Kapıya doğru ilerlerken Lakis'in bakışlarında anlık bir soğuma hissettim. Yüzünden bu tarz ifadeleri hızlıca sildi ama bakışlarının soğumasının sebebi rahatsız edilmek hoşuna gitmediğinden olmalıydı. Ancak hemen kendini toparlamış ve zararsız görünümüne geri dönmüştü.

Hızlıca dış kapıya doğru yürüdüm. Kapıyı açtığımda gelen parlak gün ışığı evin içini doldurdu.

"Merhaba Yuri abla. Günaydın."

Kapının önünde parlak gümüş saçlarına kurdele takmış, beyaz elbiseli bir kız duruyordu.

Bu Hestia'ydı, onu en son festival günü görmüştüm. Her zamanki gibi sevimli yüz hatlarıyla tıpkı ablasına benziyordu. Ancak Annmarie Hestia'nın aksine daha çok mimik kullanıyordu, bu yüzden etraflarına yaydıkları enerji birbirinden farklıydı. Hestia etrafına kendi yaşıtlarından farklı olarak sakin ve olgun bir aura yayıyordu.

"Merhaba. Gördüğüm üzere erkenden kalkmışsın Hestia."

"Yetişkin olunca doğal olarak sabahları erken uyanıyorsun."

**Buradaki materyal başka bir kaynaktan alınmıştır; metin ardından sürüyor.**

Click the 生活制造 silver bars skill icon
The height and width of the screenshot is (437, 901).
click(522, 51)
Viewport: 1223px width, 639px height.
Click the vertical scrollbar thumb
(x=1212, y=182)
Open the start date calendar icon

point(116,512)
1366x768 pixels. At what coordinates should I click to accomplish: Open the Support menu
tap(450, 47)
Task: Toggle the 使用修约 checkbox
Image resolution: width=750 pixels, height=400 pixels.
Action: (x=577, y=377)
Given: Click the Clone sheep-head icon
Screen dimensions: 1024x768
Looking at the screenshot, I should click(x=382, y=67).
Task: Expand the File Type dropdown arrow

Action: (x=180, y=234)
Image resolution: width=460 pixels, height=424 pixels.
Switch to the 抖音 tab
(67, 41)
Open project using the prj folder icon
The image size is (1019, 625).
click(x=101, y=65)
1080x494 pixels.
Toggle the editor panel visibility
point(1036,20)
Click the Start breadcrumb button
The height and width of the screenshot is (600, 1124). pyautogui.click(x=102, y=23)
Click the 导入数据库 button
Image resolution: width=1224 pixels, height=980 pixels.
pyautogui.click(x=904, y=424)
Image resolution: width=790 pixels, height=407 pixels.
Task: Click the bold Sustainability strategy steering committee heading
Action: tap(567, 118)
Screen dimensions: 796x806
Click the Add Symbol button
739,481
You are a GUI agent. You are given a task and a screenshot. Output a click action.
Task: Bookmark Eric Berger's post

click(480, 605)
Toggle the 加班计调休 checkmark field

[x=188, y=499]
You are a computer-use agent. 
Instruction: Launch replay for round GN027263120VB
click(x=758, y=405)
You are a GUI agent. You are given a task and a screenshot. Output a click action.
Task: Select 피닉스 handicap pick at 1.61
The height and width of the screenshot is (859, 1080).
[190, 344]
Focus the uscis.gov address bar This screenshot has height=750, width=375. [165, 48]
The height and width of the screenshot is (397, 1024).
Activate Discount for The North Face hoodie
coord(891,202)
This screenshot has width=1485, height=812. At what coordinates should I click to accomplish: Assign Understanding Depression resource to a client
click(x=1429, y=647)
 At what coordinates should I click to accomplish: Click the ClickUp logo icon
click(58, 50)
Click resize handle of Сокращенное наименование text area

Şimdi bile Hestia bir yetişkinmiş gibi cevap veriyordu. Fakat 12 yaşında bir çocuk olarak kendisini yetişkin olarak tanımalamasının onu daha çok çocuk gösterdiğinin farkında değildi.

Ama dürüst olacağım, bu küçük kızla bu tarz bir konuşma yapıyor olmaktan nefret ettiğim söylenemezdi.

"Pek öyle sayılmaz. Her yetişkin sabahları erken kalkmaz."

"Gerçekten mi?"

"Evet. Ben kişisel olarak dışarı çıkmak zorunda olmadığım günler geç kalkmayı tercih ediyorum."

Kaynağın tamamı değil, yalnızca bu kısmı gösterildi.